Tank when i first got it with the AQ










Then the Fluval










Today
















































I managed to have a Snail-less tank also  (at least i think so, havent seen them in days.) 
but some how Malaysian Trumpet Snails Popped 
up in another tank so i will have to empty and clean it out soon.

After i get everything situated with the plants i will start to add driftwood etc...

There is a Yellow lab in there right now, hopefully it does something good like eat snails that i didnt catch but i need to get rid of soon and start schooling cardinals 

I would like to thank everyone who helped me with this tank, i had alot of noob questions and you guys (susankat, Majerah1, chipmunk, akinaura, auban, gizmo, jrman, and other people i missed...list goes on) helped me get here!


----------



## Auban (Aug 8, 2010)

looking good Chi! something I forgot to mention about the ludwigia glandulosa, it loves high light and needs to be pruned often to get it to fill out. I chop the top several inches off of the tops of mines once a week to get it to fill out. it is also sends out some serious roots, so it will be able to use root tabs if you have them.


----------



## Dustin86 (Sep 22, 2012)

Time to bump this thread! I finally have gotten my 20 long stand finished, and the tank is currently sitting full of water with the filter running. I will start my fishless cycle in a few days, as I am waiting for a new power strip I ordered so I can plug in my heater and light. I also still need to buy a lid for the tank.

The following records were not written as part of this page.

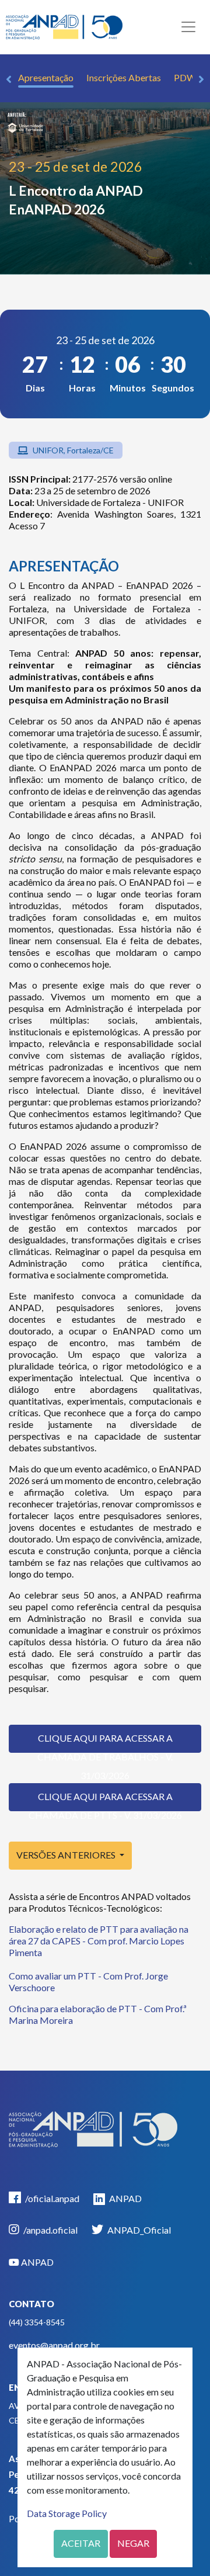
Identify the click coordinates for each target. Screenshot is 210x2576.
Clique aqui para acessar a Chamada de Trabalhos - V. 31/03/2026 (105, 1742)
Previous (9, 79)
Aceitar (80, 2543)
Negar (133, 2543)
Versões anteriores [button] (66, 1854)
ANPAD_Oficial (138, 2229)
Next (201, 79)
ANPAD (124, 2198)
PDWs (187, 77)
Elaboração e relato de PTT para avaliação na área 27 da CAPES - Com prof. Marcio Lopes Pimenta (98, 1940)
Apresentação (46, 77)
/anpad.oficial (50, 2229)
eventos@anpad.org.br (54, 2344)
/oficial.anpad (51, 2198)
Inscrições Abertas (123, 77)
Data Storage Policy (67, 2513)
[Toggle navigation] (188, 27)
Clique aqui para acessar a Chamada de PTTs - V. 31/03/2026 (105, 1801)
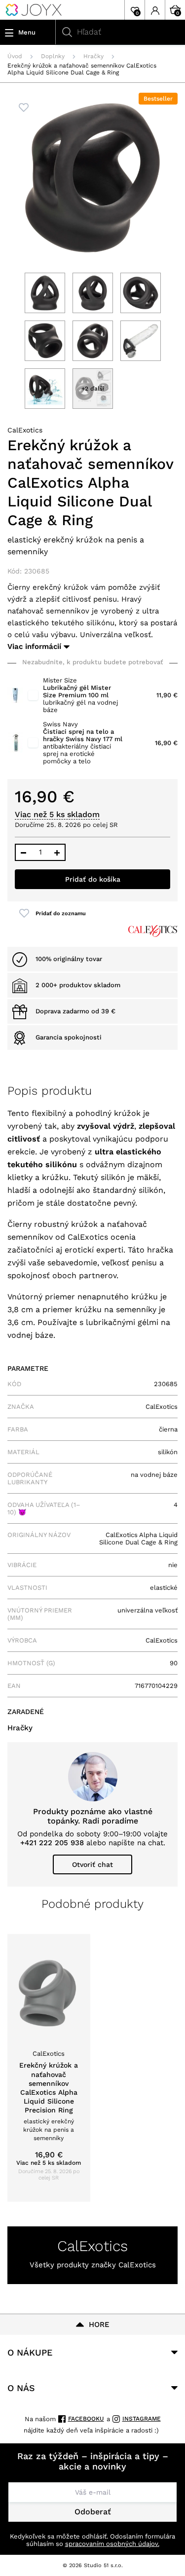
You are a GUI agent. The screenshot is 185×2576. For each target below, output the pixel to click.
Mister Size (60, 680)
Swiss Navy (60, 724)
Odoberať (92, 2511)
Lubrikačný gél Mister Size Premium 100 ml (77, 691)
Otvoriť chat (92, 1864)
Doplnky (53, 56)
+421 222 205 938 (52, 1842)
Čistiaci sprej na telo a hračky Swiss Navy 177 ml (82, 735)
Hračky (93, 56)
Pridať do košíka (92, 879)
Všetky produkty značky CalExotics (93, 2264)
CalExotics (24, 430)
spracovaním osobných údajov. (112, 2543)
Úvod (14, 56)
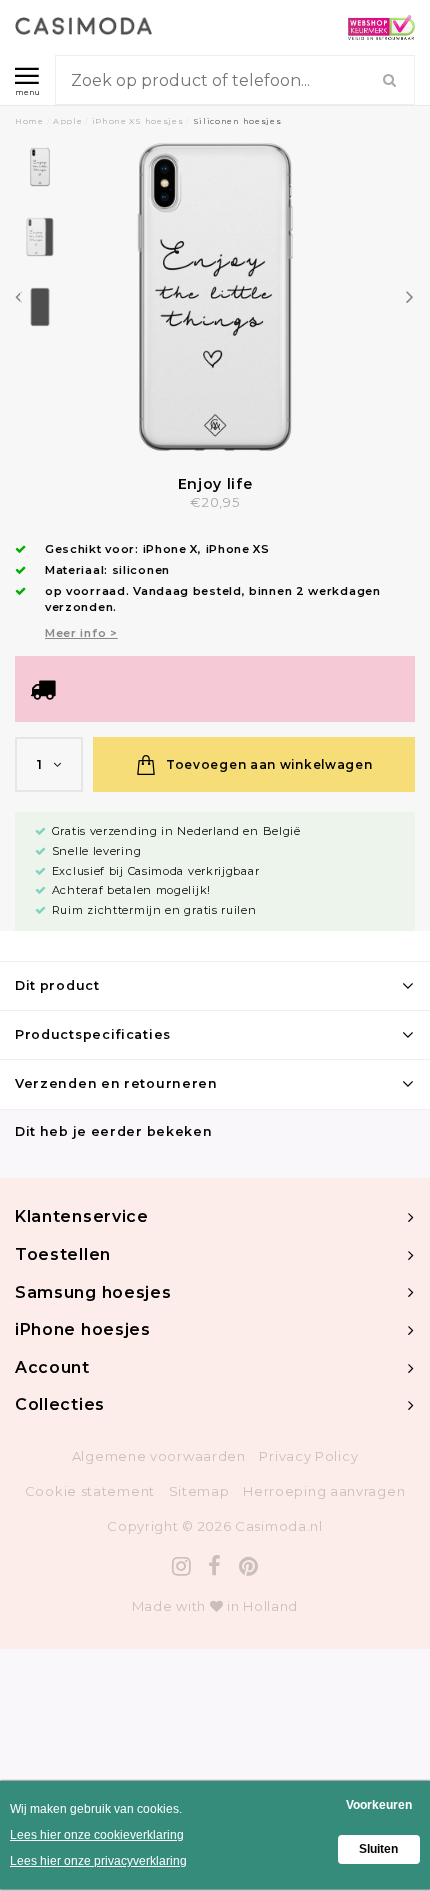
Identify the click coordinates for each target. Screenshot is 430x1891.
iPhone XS (238, 549)
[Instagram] (182, 1566)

I am currently trying to decide who is going to move into the 20. I have 3 rams, 7 neons, 5 corys, and a dwarf gourami in a 30 gallon tank. I'm trying to decide how to best separate them so that the rams may attempt to breed again. I would like to add a school of tiger barbs to either the 20 or the 30 if possible. I will probably swap out some of the cichlid stones with driftwood but I put them in there for now along with that nifty cave-shaped rock that I bought off craigslist. Wherever the corys end up is where that cave goes - I know they will love it.

Enough talk - here are some pictures! Obviously no fish, plants, or final decorations yet, but I am just so excited about my stand.


----------



## Chididdy123 (Jul 21, 2012)

Time to bump and update


----------



## TroyVSC (Aug 29, 2012)

Absolute stunning tank. Great job Chi. I think like the sparkle in the BDBS better than my black sand substrate. Just a little bit of lighter color material that is in it makes the black really pop.


----------



## majerah1 (Oct 29, 2010)

Looks great, Chi!


----------



## KMoss (May 7, 2011)

Update - this pic is a few weeks old, but pretty much what it looks like now. Love seeing everyone's pics! this is a great thread since people are sharing updates


----------